# Detecting Phishing

{{#include ../../banners/hacktricks-training.md}}

## Introduction

To detect a phishing attempt it's important to **understand the phishing techniques that are being used nowadays**. On the parent page of this post, you can find this information, so if you aren't aware of which techniques are being used today I recommend you to go to the parent page and read at least that section.

This post is based on the idea that the **attackers will try to somehow mimic or use the victim's domain name**. If your domain is called `example.com` and you are phished using a completely different domain name for some reason like `youwonthelottery.com`, these techniques aren't going to uncover it.

## Domain name variations

It's kind of **easy** to **uncover** those **phishing** attempts that will use a **similar domain** name inside the email.\
It's enough to **generate a list of the most probable phishing names** that an attacker may use and **check** if it's **registered** or just check if there is any **IP** using it.

### Finding suspicious domains

For this purpose, you can use any of the following tools. Note that these tools will also perform DNS requests automatically to check if the domain has any IP assigned to it:

- [**dnstwist**](https://github.com/elceef/dnstwist)
- [**urlcrazy**](https://github.com/urbanadventurer/urlcrazy)

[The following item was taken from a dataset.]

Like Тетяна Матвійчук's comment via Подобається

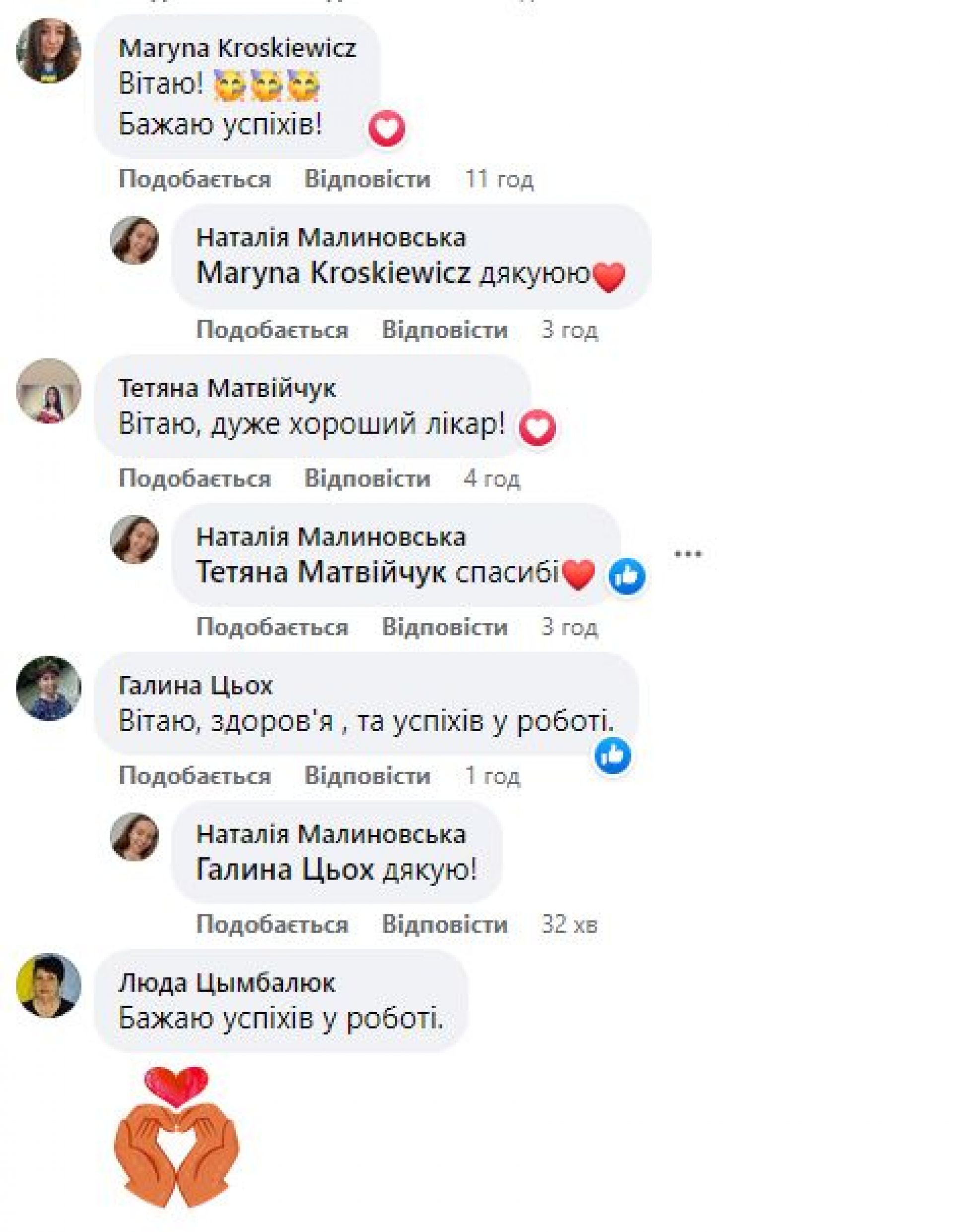tap(195, 479)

Tip: If you generate a candidate list, also feed it into your DNS resolver logs to detect **NXDOMAIN lookups from inside your org** (users trying to reach a typo before the attacker actually registers it). Sinkhole or pre-block these domains if policy allows.

### Bitflipping

**You can find a short the explanation of this technique in the parent page. Or read the original research in** [**https://www.bleepingcomputer.com/news/security/hijacking-traffic-to-microsoft-s-windowscom-with-bitflipping/**](https://www.bleepingcomputer.com/news/security/hijacking-traffic-to-microsoft-s-windowscom-with-bitflipping/)

For example, a 1 bit modification in the domain microsoft.com can transform it into _windnws.com._\
**Attackers may register as many bit-flipping domains as possible related to the victim to redirect legitimate users to their infrastructure**.

**All possible bit-flipping domain names should be also monitored.**

If you also need to consider homoglyph/IDN lookalikes (e.g., mixing Latin/Cyrillic characters), check:

{{#ref}}
homograph-attacks.md
{{#endref}}

### Basic checks

Once you have a list of potential suspicious domain names you should **check** them (mainly the ports HTTP and HTTPS) to **see if they are using some login form similar** to someone of the victim's domain.\
You could also check port 3333 to see if it's open and running an instance of `gophish`.\
It's also interesting to know **how old each discovered suspicions domain is**, the younger it's the riskier it is.\
You can also get **screenshots** of the HTTP and/or HTTPS suspicious web page to see if it's suspicious and in that case **access it to take a deeper look**.

### Advanced checks

If you want to go one step further I would recommend you to **monitor those suspicious domains and search for more** once in a while (every day? it only takes a few seconds/minutes). You should also **check** the open **ports** of the related IPs and **search for instances of `gophish` or similar tools** (yes, attackers also make mistakes) and **monitor the HTTP and HTTPS web pages of the suspicious domains and subdomains** to see if they have copied any login form from the victim's web pages.\
In order to **automate this** I would recommend having a list of login forms of the victim's domains, spider the suspicious web pages and comparing each login form found inside the suspicious domains with each login form of the victim's domain using something like `ssdeep`.\
If you have located the login forms of the suspicious domains, you can try to **send junk credentials** and **check if it's redirecting you to the victim's domain**.

---

### Hunting by favicon and web fingerprints (Shodan/ZoomEye/Censys)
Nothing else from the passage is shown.